Task requirements: Copy out the entries below exactly as they stand, but only from the line containing "Given: Set playback speed to 20x" through the line containing "Click the Save".

++++ Task material ++++

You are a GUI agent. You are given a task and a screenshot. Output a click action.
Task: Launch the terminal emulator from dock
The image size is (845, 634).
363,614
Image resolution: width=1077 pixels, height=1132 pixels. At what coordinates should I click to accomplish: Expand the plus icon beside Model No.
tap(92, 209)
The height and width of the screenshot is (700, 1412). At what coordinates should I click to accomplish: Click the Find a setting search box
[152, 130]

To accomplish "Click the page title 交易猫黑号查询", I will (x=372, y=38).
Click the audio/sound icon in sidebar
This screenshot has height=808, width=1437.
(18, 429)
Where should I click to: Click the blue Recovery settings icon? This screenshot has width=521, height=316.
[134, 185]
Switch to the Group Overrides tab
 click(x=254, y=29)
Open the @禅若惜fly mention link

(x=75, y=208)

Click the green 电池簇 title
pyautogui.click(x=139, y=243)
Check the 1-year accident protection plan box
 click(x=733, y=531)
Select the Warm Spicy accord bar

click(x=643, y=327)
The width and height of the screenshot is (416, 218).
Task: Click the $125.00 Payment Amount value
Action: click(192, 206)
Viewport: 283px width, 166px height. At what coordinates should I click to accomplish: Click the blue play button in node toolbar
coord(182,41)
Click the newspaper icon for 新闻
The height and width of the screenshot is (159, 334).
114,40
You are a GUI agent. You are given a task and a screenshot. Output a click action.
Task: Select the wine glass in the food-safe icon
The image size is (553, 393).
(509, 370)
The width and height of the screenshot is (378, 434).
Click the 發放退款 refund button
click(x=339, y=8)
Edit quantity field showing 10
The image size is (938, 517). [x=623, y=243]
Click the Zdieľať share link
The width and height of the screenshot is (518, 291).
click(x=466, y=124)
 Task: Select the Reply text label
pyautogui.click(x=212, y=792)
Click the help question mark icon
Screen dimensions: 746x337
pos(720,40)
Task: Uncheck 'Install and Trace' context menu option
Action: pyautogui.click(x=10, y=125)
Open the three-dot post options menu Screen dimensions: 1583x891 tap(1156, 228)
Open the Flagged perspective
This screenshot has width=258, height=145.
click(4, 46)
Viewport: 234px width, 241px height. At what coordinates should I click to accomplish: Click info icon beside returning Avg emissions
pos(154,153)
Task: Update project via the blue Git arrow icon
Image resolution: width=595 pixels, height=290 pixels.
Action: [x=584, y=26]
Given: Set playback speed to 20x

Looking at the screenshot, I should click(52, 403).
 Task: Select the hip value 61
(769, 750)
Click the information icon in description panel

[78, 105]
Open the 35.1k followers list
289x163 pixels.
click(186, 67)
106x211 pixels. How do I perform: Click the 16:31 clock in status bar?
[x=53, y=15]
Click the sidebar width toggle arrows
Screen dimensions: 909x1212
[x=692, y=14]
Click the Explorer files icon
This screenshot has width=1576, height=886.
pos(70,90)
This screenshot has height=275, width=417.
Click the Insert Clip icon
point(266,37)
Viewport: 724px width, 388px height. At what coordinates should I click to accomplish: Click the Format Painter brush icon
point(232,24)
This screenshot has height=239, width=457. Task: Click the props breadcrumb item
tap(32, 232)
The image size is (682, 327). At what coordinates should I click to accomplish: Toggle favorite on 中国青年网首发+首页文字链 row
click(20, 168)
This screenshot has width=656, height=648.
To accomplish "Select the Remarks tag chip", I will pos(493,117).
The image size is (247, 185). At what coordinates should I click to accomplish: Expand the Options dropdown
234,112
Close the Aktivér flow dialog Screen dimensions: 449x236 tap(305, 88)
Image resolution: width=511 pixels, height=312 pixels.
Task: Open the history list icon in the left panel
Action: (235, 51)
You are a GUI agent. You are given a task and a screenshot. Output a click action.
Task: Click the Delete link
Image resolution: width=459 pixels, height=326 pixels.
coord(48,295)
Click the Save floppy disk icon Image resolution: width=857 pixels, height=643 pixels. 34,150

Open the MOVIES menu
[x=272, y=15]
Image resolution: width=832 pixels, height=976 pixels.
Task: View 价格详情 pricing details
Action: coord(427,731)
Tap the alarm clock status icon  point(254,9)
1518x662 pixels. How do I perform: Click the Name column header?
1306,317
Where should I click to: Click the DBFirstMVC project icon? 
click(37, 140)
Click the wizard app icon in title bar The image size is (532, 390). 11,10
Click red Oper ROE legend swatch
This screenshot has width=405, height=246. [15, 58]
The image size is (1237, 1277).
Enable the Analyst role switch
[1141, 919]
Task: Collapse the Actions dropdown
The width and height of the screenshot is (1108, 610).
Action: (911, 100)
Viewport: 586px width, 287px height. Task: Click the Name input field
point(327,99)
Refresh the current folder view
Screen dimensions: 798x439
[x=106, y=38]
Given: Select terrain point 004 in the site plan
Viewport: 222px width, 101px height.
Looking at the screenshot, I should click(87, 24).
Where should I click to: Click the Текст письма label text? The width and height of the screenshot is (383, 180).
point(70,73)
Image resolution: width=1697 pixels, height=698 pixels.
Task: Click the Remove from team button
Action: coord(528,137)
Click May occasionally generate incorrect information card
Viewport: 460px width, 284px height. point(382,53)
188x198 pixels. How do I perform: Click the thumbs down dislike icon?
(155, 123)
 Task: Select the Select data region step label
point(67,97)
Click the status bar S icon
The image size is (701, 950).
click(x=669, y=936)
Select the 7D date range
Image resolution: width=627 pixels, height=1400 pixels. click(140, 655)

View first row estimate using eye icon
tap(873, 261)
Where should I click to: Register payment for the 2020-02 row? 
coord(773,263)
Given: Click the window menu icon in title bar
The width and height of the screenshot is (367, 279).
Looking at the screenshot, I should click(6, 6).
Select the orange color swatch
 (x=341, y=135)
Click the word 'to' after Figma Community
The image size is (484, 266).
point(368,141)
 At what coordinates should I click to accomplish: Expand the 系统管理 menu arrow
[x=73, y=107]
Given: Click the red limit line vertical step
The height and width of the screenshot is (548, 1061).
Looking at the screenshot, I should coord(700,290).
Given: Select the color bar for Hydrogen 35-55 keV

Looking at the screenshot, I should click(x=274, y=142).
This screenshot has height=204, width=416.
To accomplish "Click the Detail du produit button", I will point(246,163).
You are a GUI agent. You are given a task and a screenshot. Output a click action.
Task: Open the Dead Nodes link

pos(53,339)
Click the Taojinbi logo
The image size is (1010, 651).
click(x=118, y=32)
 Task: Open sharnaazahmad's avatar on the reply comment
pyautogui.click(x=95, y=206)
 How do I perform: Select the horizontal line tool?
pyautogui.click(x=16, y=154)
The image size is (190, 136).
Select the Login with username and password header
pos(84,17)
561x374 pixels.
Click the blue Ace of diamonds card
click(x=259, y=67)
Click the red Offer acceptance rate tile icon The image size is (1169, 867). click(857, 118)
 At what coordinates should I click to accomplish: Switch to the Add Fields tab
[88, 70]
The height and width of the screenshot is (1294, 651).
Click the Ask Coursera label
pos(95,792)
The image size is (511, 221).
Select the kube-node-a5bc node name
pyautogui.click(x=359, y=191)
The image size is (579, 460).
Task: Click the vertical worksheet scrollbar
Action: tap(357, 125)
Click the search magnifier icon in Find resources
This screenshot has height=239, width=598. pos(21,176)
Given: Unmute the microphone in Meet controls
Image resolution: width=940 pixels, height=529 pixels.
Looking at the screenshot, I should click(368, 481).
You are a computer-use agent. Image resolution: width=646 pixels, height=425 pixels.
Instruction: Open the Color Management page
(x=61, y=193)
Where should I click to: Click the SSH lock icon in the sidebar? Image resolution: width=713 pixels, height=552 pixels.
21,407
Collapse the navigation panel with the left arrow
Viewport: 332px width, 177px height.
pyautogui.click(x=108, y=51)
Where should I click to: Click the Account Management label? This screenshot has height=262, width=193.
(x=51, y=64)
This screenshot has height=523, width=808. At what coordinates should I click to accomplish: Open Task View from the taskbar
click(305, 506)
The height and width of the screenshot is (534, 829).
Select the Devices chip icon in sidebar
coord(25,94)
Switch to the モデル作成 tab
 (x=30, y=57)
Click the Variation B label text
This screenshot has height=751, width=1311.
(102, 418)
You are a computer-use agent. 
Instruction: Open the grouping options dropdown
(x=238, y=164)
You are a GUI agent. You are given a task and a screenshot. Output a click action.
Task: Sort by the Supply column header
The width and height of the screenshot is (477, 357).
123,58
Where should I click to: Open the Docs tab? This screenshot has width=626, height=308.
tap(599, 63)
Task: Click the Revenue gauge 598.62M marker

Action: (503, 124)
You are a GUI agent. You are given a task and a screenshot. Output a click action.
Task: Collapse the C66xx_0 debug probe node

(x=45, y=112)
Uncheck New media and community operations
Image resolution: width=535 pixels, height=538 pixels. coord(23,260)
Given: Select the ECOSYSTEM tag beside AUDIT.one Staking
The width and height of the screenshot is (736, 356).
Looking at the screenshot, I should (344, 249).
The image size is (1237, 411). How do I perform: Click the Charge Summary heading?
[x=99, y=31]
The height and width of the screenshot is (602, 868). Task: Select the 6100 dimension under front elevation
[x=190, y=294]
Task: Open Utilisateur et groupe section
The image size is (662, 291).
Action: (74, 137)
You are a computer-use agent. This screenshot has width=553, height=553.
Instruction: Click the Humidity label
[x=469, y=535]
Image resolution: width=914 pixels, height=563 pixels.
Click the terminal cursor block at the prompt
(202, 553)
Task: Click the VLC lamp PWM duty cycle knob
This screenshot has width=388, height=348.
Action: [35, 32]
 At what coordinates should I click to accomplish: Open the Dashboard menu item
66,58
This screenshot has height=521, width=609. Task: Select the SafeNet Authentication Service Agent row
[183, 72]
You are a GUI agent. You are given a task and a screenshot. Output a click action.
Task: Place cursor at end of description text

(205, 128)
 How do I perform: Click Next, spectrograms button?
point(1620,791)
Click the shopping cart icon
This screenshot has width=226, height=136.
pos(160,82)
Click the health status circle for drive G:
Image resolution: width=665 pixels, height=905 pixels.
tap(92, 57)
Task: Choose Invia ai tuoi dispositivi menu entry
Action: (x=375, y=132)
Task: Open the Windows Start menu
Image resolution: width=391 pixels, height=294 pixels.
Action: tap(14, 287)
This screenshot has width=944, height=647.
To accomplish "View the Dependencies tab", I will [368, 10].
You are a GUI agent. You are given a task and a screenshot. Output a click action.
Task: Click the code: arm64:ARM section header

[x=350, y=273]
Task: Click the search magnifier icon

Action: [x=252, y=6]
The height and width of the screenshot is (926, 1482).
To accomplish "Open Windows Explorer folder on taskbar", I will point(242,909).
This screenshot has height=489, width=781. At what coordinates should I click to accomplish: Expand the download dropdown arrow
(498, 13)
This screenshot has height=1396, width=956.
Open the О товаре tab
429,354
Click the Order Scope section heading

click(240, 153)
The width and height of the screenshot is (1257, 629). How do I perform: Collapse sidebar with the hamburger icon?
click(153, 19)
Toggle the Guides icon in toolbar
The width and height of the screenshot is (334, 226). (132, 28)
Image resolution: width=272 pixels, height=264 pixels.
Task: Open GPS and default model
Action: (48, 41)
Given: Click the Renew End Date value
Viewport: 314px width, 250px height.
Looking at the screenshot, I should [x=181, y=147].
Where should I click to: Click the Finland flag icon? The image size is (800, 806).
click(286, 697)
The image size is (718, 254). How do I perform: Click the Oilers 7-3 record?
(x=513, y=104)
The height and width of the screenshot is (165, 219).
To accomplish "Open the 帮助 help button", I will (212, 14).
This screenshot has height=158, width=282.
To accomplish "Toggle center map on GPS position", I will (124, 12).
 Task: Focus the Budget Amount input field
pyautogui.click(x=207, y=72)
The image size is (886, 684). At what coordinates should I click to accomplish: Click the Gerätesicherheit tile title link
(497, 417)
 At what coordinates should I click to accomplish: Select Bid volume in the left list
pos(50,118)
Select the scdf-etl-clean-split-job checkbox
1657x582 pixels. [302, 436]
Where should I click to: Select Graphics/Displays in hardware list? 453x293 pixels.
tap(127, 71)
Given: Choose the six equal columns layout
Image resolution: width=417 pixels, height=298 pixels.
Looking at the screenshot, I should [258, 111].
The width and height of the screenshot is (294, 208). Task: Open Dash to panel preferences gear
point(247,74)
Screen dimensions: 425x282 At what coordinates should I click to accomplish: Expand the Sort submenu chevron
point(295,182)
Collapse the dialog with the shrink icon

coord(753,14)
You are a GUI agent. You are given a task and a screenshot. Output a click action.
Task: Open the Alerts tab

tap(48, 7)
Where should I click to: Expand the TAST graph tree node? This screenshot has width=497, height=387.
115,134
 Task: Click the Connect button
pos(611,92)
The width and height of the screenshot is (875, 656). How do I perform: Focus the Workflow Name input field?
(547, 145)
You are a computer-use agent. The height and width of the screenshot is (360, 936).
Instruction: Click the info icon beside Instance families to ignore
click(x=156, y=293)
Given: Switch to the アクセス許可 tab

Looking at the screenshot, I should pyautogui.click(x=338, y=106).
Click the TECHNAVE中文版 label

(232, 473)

++++

Exercise result:
Given: Set playback speed to 20x

Looking at the screenshot, I should click(52, 403).
 Task: Select the hip value 61
(769, 750)
Click the information icon in description panel

[78, 105]
Open the 35.1k followers list
289x163 pixels.
click(186, 67)
106x211 pixels. How do I perform: Click the 16:31 clock in status bar?
[x=53, y=15]
Click the sidebar width toggle arrows
Screen dimensions: 909x1212
[x=692, y=14]
Click the Explorer files icon
This screenshot has width=1576, height=886.
pos(70,90)
This screenshot has height=275, width=417.
Click the Insert Clip icon
point(266,37)
Viewport: 724px width, 388px height. At what coordinates should I click to accomplish: Click the Format Painter brush icon
point(232,24)
This screenshot has height=239, width=457. Task: Click the props breadcrumb item
tap(32, 232)
The image size is (682, 327). At what coordinates should I click to accomplish: Toggle favorite on 中国青年网首发+首页文字链 row
click(20, 168)
This screenshot has width=656, height=648.
To accomplish "Select the Remarks tag chip", I will pos(493,117).
The image size is (247, 185). At what coordinates should I click to accomplish: Expand the Options dropdown
234,112
Close the Aktivér flow dialog Screen dimensions: 449x236 tap(305, 88)
Image resolution: width=511 pixels, height=312 pixels.
Task: Open the history list icon in the left panel
Action: (235, 51)
You are a GUI agent. You are given a task and a screenshot. Output a click action.
Task: Click the Delete link
Image resolution: width=459 pixels, height=326 pixels.
coord(48,295)
Click the Save floppy disk icon Image resolution: width=857 pixels, height=643 pixels. 34,150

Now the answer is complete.